» **Aim of the task**
The full listing should be set down again without a single alteration.

+--

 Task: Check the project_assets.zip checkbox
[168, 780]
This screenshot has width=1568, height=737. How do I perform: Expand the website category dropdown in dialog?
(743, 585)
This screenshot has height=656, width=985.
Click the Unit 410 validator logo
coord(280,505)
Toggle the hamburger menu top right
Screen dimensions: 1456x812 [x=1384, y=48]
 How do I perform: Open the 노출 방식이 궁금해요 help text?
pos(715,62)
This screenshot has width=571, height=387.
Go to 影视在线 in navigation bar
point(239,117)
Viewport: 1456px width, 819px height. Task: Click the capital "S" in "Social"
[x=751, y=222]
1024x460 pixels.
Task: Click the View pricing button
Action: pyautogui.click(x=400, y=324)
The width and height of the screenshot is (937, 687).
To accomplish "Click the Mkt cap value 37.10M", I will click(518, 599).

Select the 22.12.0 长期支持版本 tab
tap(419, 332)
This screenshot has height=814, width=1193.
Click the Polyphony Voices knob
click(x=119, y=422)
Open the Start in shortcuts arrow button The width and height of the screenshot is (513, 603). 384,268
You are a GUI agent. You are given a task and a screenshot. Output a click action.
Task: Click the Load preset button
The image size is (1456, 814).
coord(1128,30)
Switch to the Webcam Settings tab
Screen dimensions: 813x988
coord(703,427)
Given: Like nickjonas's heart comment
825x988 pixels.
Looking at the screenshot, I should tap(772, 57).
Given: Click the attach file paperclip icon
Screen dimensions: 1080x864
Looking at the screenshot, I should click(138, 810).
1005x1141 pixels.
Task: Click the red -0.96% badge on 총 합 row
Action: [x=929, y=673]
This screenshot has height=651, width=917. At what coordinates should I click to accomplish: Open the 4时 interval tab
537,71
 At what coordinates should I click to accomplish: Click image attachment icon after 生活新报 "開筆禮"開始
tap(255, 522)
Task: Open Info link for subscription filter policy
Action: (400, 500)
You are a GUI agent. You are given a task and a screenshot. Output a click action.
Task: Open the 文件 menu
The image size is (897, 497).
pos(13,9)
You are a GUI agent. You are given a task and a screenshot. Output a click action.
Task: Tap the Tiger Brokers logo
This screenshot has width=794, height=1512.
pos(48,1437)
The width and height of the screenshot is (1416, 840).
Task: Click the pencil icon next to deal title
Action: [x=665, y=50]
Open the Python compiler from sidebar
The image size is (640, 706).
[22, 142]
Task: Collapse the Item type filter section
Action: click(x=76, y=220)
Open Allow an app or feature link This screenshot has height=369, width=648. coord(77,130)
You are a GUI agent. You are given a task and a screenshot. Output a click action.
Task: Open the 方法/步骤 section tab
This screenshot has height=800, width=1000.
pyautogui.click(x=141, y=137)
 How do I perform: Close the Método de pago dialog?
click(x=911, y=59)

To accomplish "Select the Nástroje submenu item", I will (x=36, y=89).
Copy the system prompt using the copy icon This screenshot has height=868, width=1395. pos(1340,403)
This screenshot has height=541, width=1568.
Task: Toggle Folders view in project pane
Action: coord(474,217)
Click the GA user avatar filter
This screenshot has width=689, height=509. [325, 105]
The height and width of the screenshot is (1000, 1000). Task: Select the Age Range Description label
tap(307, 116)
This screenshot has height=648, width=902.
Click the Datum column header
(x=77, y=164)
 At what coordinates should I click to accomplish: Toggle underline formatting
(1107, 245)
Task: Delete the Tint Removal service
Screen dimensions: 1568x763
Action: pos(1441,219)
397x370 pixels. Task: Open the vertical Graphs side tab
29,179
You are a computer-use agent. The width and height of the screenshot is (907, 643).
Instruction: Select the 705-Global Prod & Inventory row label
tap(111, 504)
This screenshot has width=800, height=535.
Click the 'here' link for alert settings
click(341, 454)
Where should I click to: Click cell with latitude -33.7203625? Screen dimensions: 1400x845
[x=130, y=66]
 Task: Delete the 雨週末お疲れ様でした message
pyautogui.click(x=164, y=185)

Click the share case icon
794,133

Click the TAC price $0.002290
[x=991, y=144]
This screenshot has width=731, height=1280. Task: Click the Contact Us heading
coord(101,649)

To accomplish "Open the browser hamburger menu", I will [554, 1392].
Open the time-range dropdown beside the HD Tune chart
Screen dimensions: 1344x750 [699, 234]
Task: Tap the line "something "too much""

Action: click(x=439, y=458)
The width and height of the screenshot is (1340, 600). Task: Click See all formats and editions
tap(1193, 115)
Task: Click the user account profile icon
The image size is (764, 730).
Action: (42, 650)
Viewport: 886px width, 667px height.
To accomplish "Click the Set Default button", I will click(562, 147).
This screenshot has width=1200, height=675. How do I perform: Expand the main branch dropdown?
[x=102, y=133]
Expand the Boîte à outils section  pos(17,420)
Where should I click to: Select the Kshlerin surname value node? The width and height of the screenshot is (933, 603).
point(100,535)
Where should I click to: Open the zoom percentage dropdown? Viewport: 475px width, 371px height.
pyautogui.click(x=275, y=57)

+--

» **Written response**
 Task: Check the project_assets.zip checkbox
[168, 780]
This screenshot has width=1568, height=737. How do I perform: Expand the website category dropdown in dialog?
(743, 585)
This screenshot has height=656, width=985.
Click the Unit 410 validator logo
coord(280,505)
Toggle the hamburger menu top right
Screen dimensions: 1456x812 [x=1384, y=48]
 How do I perform: Open the 노출 방식이 궁금해요 help text?
pos(715,62)
This screenshot has width=571, height=387.
Go to 影视在线 in navigation bar
point(239,117)
Viewport: 1456px width, 819px height. Task: Click the capital "S" in "Social"
[x=751, y=222]
1024x460 pixels.
Task: Click the View pricing button
Action: pyautogui.click(x=400, y=324)
The width and height of the screenshot is (937, 687).
To accomplish "Click the Mkt cap value 37.10M", I will click(518, 599).

Select the 22.12.0 长期支持版本 tab
tap(419, 332)
This screenshot has height=814, width=1193.
Click the Polyphony Voices knob
click(x=119, y=422)
Open the Start in shortcuts arrow button The width and height of the screenshot is (513, 603). 384,268
You are a GUI agent. You are given a task and a screenshot. Output a click action.
Task: Click the Load preset button
The image size is (1456, 814).
coord(1128,30)
Switch to the Webcam Settings tab
Screen dimensions: 813x988
coord(703,427)
Given: Like nickjonas's heart comment
825x988 pixels.
Looking at the screenshot, I should tap(772, 57).
Given: Click the attach file paperclip icon
Screen dimensions: 1080x864
Looking at the screenshot, I should click(138, 810).
1005x1141 pixels.
Task: Click the red -0.96% badge on 총 합 row
Action: [x=929, y=673]
This screenshot has height=651, width=917. At what coordinates should I click to accomplish: Open the 4时 interval tab
537,71
 At what coordinates should I click to accomplish: Click image attachment icon after 生活新报 "開筆禮"開始
tap(255, 522)
Task: Open Info link for subscription filter policy
Action: (400, 500)
You are a GUI agent. You are given a task and a screenshot. Output a click action.
Task: Open the 文件 menu
The image size is (897, 497).
pos(13,9)
You are a GUI agent. You are given a task and a screenshot. Output a click action.
Task: Tap the Tiger Brokers logo
This screenshot has width=794, height=1512.
pos(48,1437)
The width and height of the screenshot is (1416, 840).
Task: Click the pencil icon next to deal title
Action: [x=665, y=50]
Open the Python compiler from sidebar
The image size is (640, 706).
[22, 142]
Task: Collapse the Item type filter section
Action: click(x=76, y=220)
Open Allow an app or feature link This screenshot has height=369, width=648. coord(77,130)
You are a GUI agent. You are given a task and a screenshot. Output a click action.
Task: Open the 方法/步骤 section tab
This screenshot has height=800, width=1000.
pyautogui.click(x=141, y=137)
 How do I perform: Close the Método de pago dialog?
click(x=911, y=59)

To accomplish "Select the Nástroje submenu item", I will (x=36, y=89).
Copy the system prompt using the copy icon This screenshot has height=868, width=1395. pos(1340,403)
This screenshot has height=541, width=1568.
Task: Toggle Folders view in project pane
Action: coord(474,217)
Click the GA user avatar filter
This screenshot has width=689, height=509. [325, 105]
The height and width of the screenshot is (1000, 1000). Task: Select the Age Range Description label
tap(307, 116)
This screenshot has height=648, width=902.
Click the Datum column header
(x=77, y=164)
 At what coordinates should I click to accomplish: Toggle underline formatting
(1107, 245)
Task: Delete the Tint Removal service
Screen dimensions: 1568x763
Action: pos(1441,219)
397x370 pixels. Task: Open the vertical Graphs side tab
29,179
You are a computer-use agent. The width and height of the screenshot is (907, 643).
Instruction: Select the 705-Global Prod & Inventory row label
tap(111, 504)
This screenshot has width=800, height=535.
Click the 'here' link for alert settings
click(341, 454)
Where should I click to: Click cell with latitude -33.7203625? Screen dimensions: 1400x845
[x=130, y=66]
 Task: Delete the 雨週末お疲れ様でした message
pyautogui.click(x=164, y=185)

Click the share case icon
794,133

Click the TAC price $0.002290
[x=991, y=144]
This screenshot has width=731, height=1280. Task: Click the Contact Us heading
coord(101,649)

To accomplish "Open the browser hamburger menu", I will [554, 1392].
Open the time-range dropdown beside the HD Tune chart
Screen dimensions: 1344x750 [699, 234]
Task: Tap the line "something "too much""

Action: click(x=439, y=458)
The width and height of the screenshot is (1340, 600). Task: Click See all formats and editions
tap(1193, 115)
Task: Click the user account profile icon
The image size is (764, 730).
Action: (42, 650)
Viewport: 886px width, 667px height.
To accomplish "Click the Set Default button", I will click(562, 147).
This screenshot has width=1200, height=675. How do I perform: Expand the main branch dropdown?
[x=102, y=133]
Expand the Boîte à outils section  pos(17,420)
Where should I click to: Select the Kshlerin surname value node? The width and height of the screenshot is (933, 603).
point(100,535)
Where should I click to: Open the zoom percentage dropdown? Viewport: 475px width, 371px height.
pyautogui.click(x=275, y=57)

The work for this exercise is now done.